Ou podemos, em pleno desatino,
sentir seu palpitar de opacidade
e cruzá-los, quando estamos descontentes.
ROUFENHO
Descerro grandes olhos para o mundo,
surpreso ainda, após sessenta anos,
ainda mais enquanto sigo enganos
a cometer, alguns do mais profundo
teor... Outros, apenas indolentes,
ou erros leves, fáceis de perdoar,
tais quais nos outros costumo desculpar,
embora em mim não sejam tão freqüentes.
A minha sorte é que, ao longo de minha vida,
eu aprendi a conhecer minhas falhas,
para não repeti-las, dia a dia...
Usei de minha experiência; e dou guarida
apenas a erros novos, cujas malhas
até o presente inda não conhecia...
PÁSCOA
Houve um tempo em que a Páscoa nos lembrava
a vitória de um Cristo ressurgido.
O mundo inteiro num mistério ungido,
a igreja inteira que amor santificava...
Houve um tempo em que a família se encontrava
diante do altar daquele sonho antigo,
em que Jesus era descrito como amigo
e a velha história em hinos se cantava...

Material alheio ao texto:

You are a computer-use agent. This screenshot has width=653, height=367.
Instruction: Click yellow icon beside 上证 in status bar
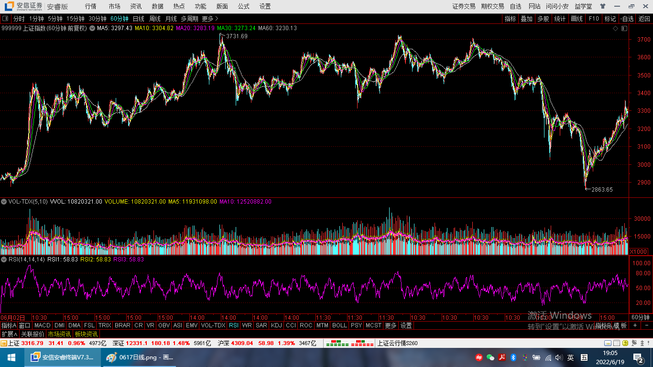click(4, 343)
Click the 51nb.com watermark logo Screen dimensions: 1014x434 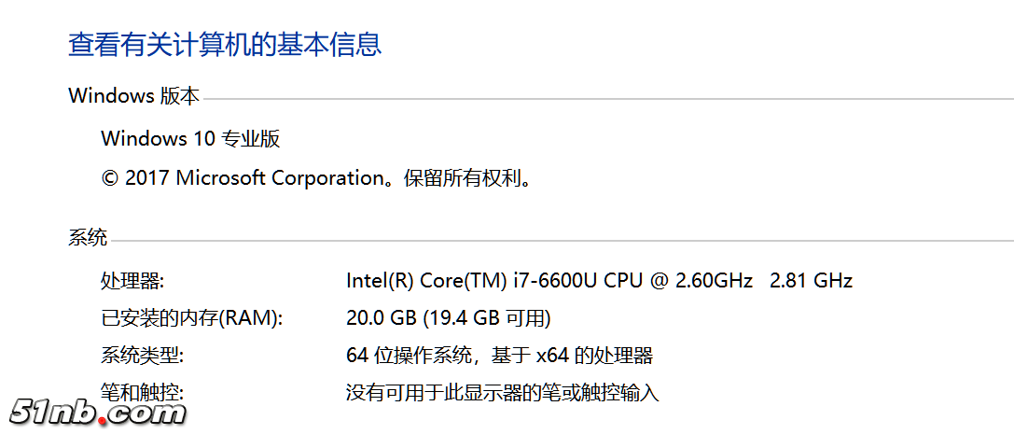pyautogui.click(x=98, y=412)
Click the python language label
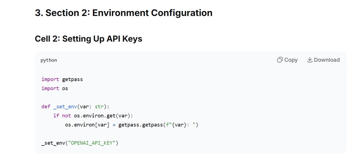The height and width of the screenshot is (159, 357). 49,60
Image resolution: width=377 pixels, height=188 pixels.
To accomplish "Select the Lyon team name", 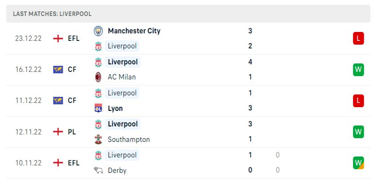I will pyautogui.click(x=115, y=108).
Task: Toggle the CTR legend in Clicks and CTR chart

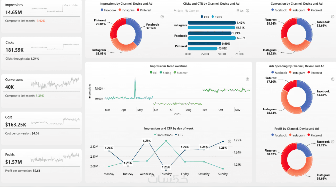Action: [x=205, y=17]
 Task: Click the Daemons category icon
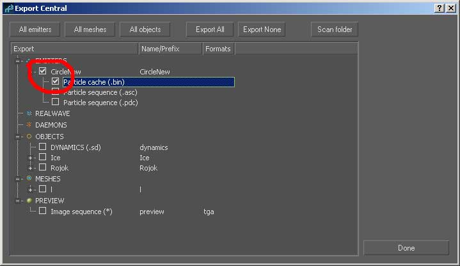pos(29,125)
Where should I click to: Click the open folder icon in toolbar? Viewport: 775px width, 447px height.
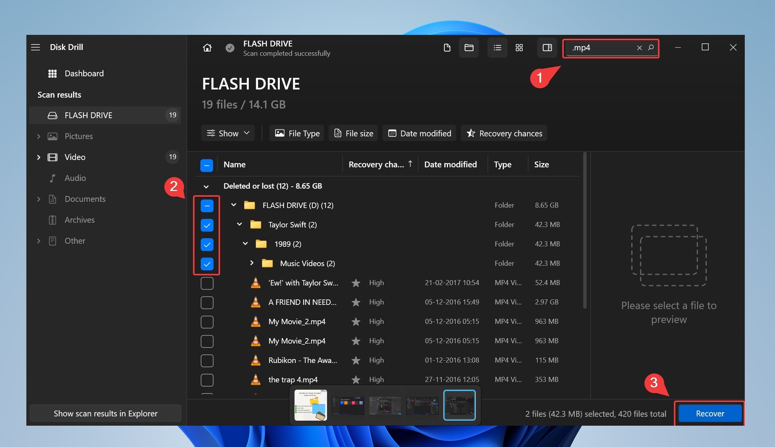(469, 47)
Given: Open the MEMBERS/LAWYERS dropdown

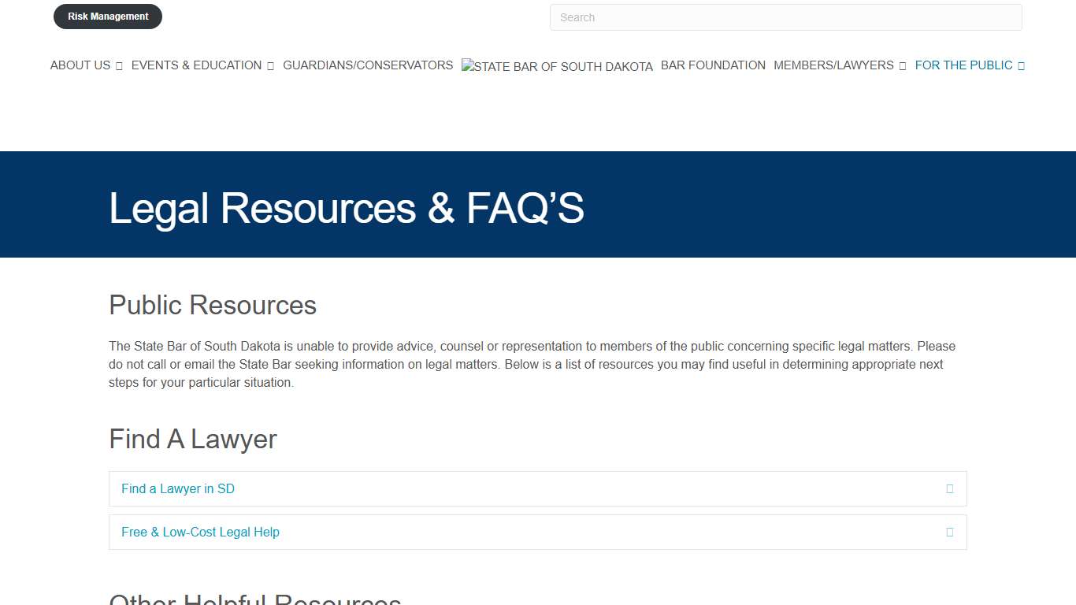Looking at the screenshot, I should 833,65.
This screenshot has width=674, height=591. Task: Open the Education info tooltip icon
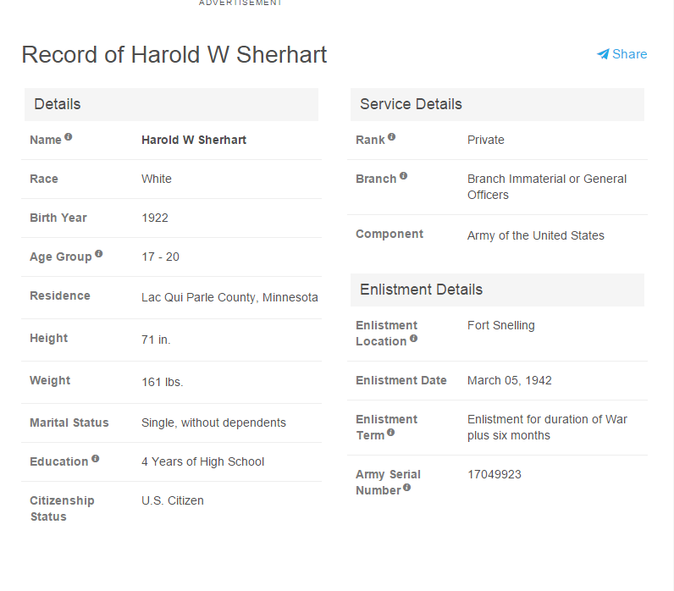(x=95, y=458)
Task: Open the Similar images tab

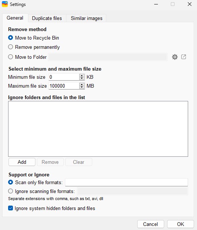Action: click(86, 18)
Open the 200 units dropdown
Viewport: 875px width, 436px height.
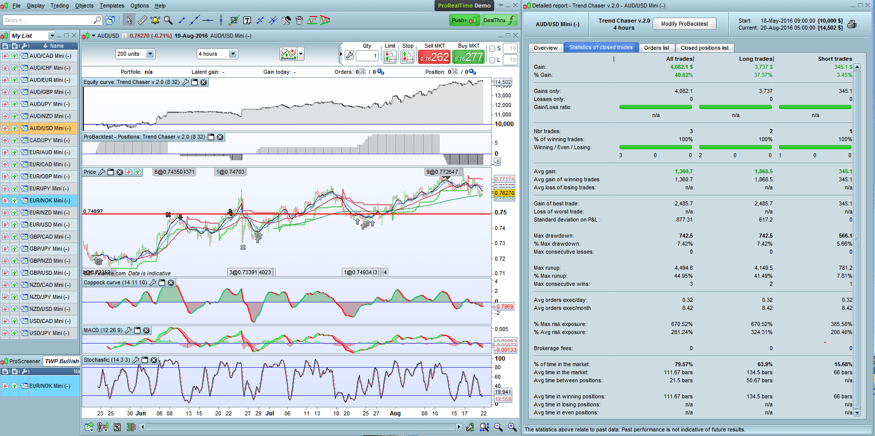click(150, 54)
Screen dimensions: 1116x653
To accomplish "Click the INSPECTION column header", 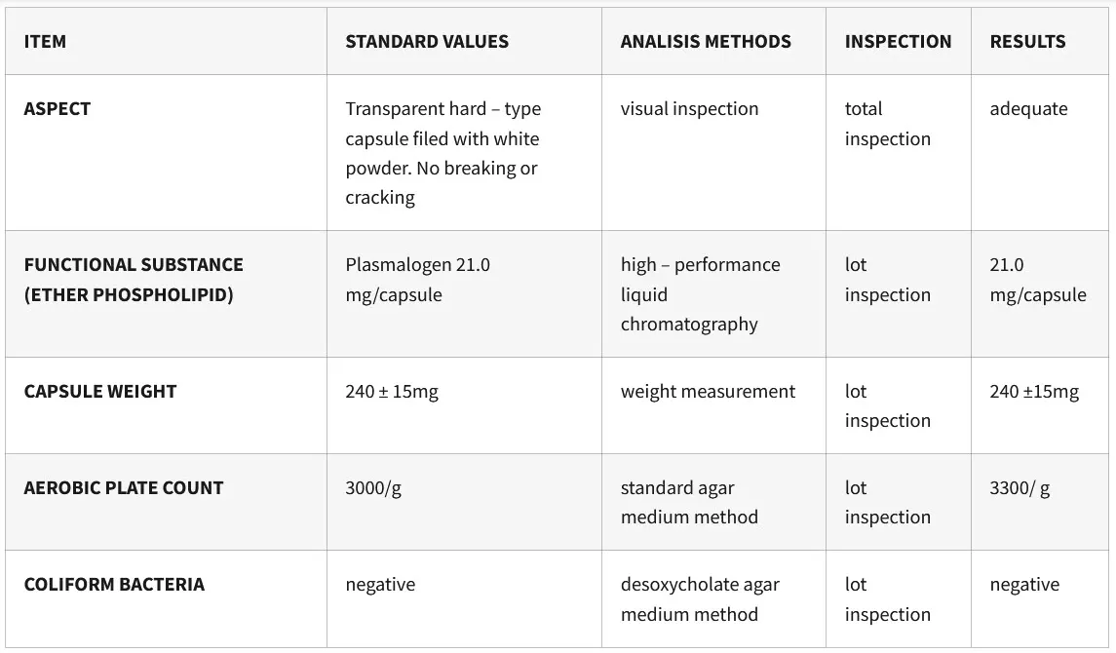I will (898, 42).
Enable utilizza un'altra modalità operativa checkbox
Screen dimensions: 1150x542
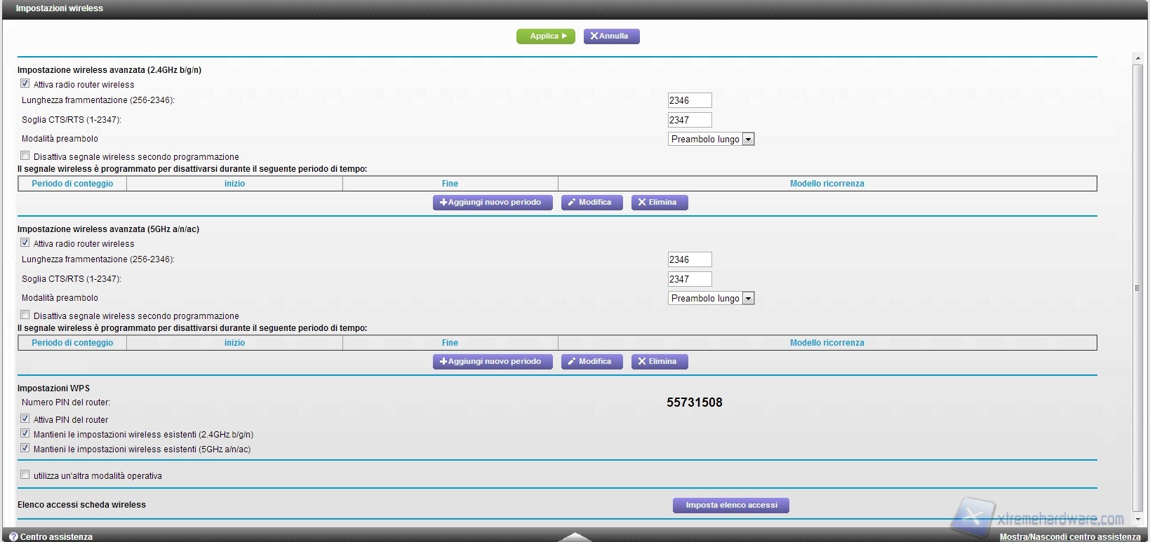(25, 475)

Mas hoje transformou-se a sagração.
Mudou-se a data e um novo ideal surgiu.
Tornou-se a festa rebrilhante do papel
de chocolate, na comercialização...
Hoje o Coelhinho da Páscoa ressurgiu,
pois nele reencarnou Papai Noel!...
TRÂNSFUGAS
Aqui estamos nós. Existe vinho
para abrir-nos as bocas e os desejos.
Revelar que queremos novos beijos
desfrutar, numa prova de carinho,
diferente daquele comezinho
com que nos acostumamos aos ensejos.
Animados de álcool, aos arpejos,
nos expomos de quem está vizinho.
Sempre disseram que a verdade está
no vinho; e que somos mais sinceros
quando esquecemos tais inibições.
E é o vinho que nos leva para lá,
pondo de lado costumes mais austeros,
com que nos faz gotejar os corações.
MAGNETOS
Já se aproxima o fim deste período
em que a dar aulas vejo-me forçado.
Já desgastei as solas do calçado,
a cada vez que a energia de meu díodo
me ponho a desbastar. Nestes meus passos,
que sempre me conduzem fielmente
de retorno a meu lar, nesta insistente
caminhada... Em que ando sobre os traços
fosforescentes de rastros desbotados
e atravesso por mim, como um fantasma,
pelos caminhos que tanto já cruzei...
Em que marcham mil de mim, engalfinhados,
nessa marcha em roteiros pleonasma,
do ataúde em que a mim mesmo carreguei.
CANTO INDECISO XXII
Não é que encontre em mim a pretensão
de ser melhor que os outros ao redor...
Quando eu contemplo os que famosos são,
vejo igualmente minha obra com favor.
E me perturba até que a compreensão
do que escrevo, nem todo o meu leitor
atinja. Pois nesse ver de alheia redação,
a mim parece que os versos deste autor
são bem mais simples. Se leio Luiz Delphino,
ou mesmo os paradigmas de Camões,
encontro termos que nem eu entendo...
Mas nestas frases em que me desatino
queria tocar... nos tantos corações,
cujas tristezas mudas bem compreendo.
CANTO INDECISO XXIIa
Quando contemplo os versos mais antigos
que já escrevi, não vejo diferença.
Não melhorei em sua parecença,
nem me afastei dos velhos seus abrigos.
Só tive de enfrentar novos perigos,
de espreita a cada esquina. A indiferença
de quem queria o olhar que mais incensa
meu coração, ao ver que são aziagos
os dardos que me lança. E nem sequer
me vejo revestido por qualquer
real desejo de uma nova posse.
Não quero que minhalma se destroce
aos pés engalfinhantes de mulher,
cujo perfume somente por mim roce...
CANTO INDECISO XXIII
Minha vida é uma constante hemorragia...
Nasal, às vezes, quando me incomodo
e o sangue escapa, quase como engodo
que à própria natureza enganaria...
Mas quando pago impostos, sofreria
bem mais ainda, qual jogar ao lodo
de meu esforço o resultado todo,
tal que da mente a linfa eu sangraria...
Ao dar aulas, também, sinto que jorra
meu tempo, meu saber, minha paciência,
sem que consiga ver um resultado...
Mas me consolo em tua intermitência,
sem que, nos versos, meu talento morra
só por te ver, por vezes, do meu lado.